--- Extracted text ---

Cardinal Stanisław Dziwisz of Kraków, the pope’s former secretary, told the crowd at Circus Maximus, Rome’s ancient racetrack: “I feel him present here. I feel him returning tonight.” The vigil began with a two-minute video clip of Pope John Paul II talking to young people in 2000, struggling at first to find the words and then bantering easily, to the delight of the crowd. The video set the evening’s tone of remembrance and was followed by a torchlit procession to an image of Mary, evoking the late pope’s special devotion to the mother of Jesus. The vigil featured a live satellite link-up to five Marian sanctuaries around the world, including the pope’s former Archdiocese of Kraków, Poland.
Pope Benedict XVI closed the event with a prayer to Mary and a blessing, telecast live from the papal apartment at the Vatican.
Many people at the Circus Maximus prayed the entire night in preparation for the beatification Mass in St Peter’s Square the next morning. One of the many homemade banners read in English: “Karol, we are here with you.” Brother Tristan Abbot of the Cayman Islands, a member of the Society of Our Lady of the Holy Trinity, was among those who came to remember and pray. “John Paul II is our hero,” he said. “He taught us what it is to love... We want to emulate him. We want to have his courage,” he said.

--- Directives ---
**A)** In the vigil account, from where was Pope Benedict XVI's closing prayer and blessing telecast?
**B)** Name every geographic place or site mentioned in the vigil account.
**C)** Reproduce the passage of the vigil account word for word, starting with "Cardinal Stanisław Dziwisz" and going on through "at the Vatican.".

--- Provided material ---
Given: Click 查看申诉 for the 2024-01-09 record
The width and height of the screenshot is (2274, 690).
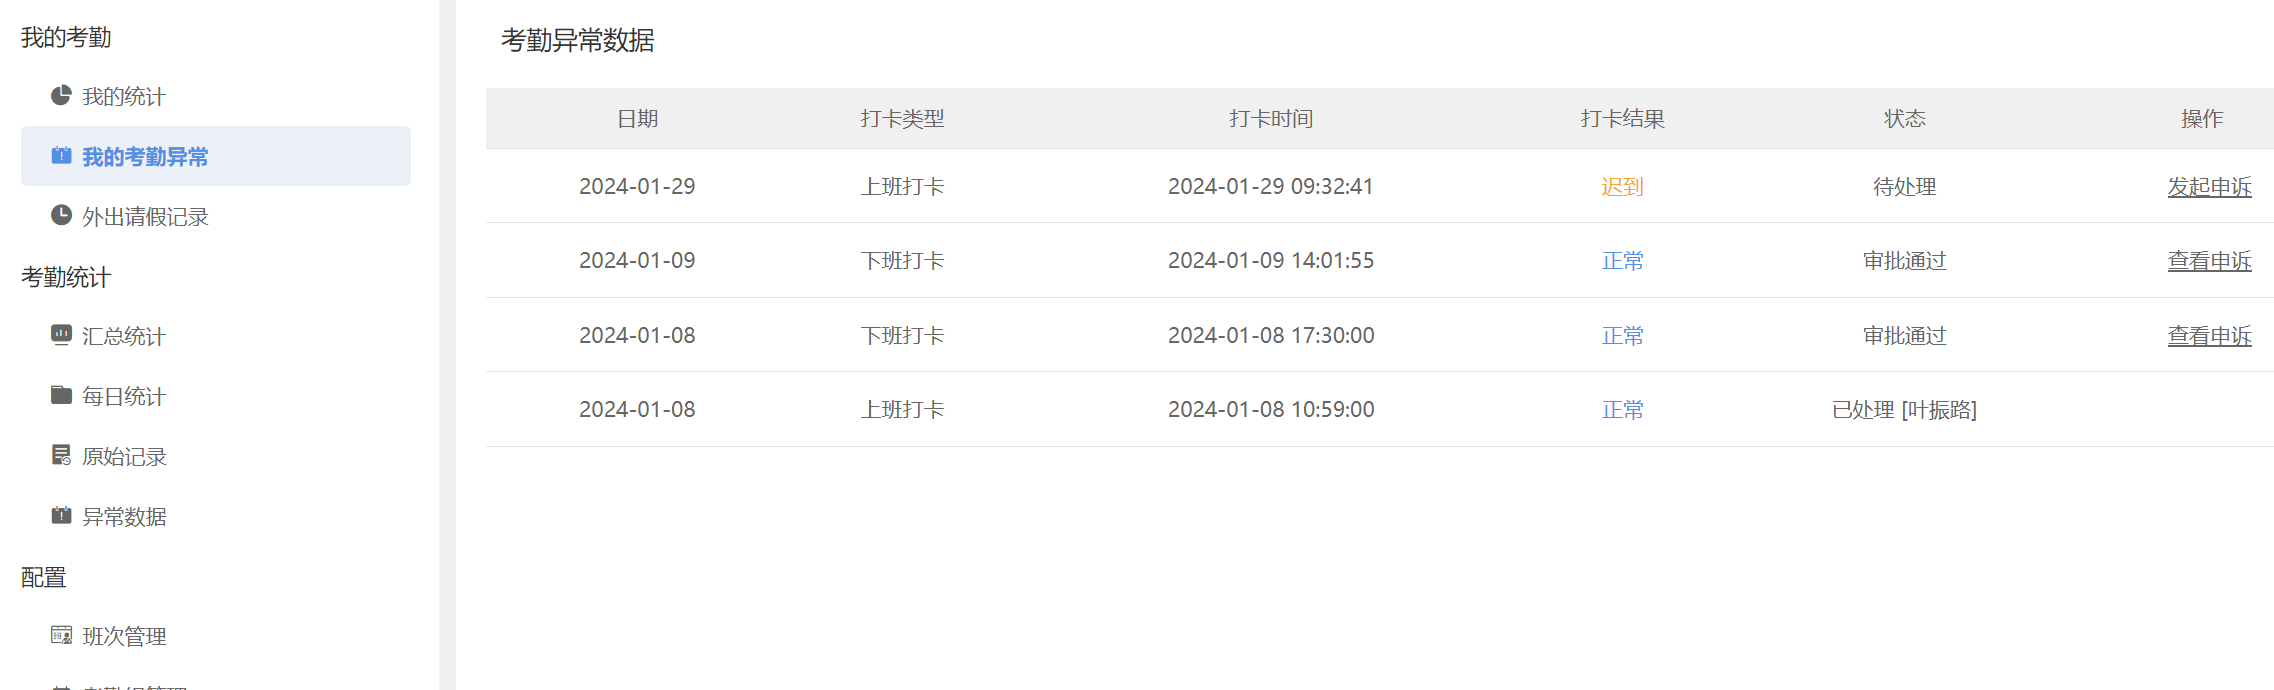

--- Results by task ---
**A)** Live from the papal apartment at the Vatican.

**B)** Circus Maximus, Rome, Kraków, Poland, the Vatican, St Peter's Square, the Cayman Islands

**C)**
Cardinal Stanisław Dziwisz of Kraków, the pope’s former secretary, told the crowd at Circus Maximus, Rome’s ancient racetrack: “I feel him present here. I feel him returning tonight.” The vigil began with a two-minute video clip of Pope John Paul II talking to young people in 2000, struggling at first to find the words and then bantering easily, to the delight of the crowd. The video set the evening’s tone of remembrance and was followed by a torchlit procession to an image of Mary, evoking the late pope’s special devotion to the mother of Jesus. The vigil featured a live satellite link-up to five Marian sanctuaries around the world, including the pope’s former Archdiocese of Kraków, Poland.
Pope Benedict XVI closed the event with a prayer to Mary and a blessing, telecast live from the papal apartment at the Vatican.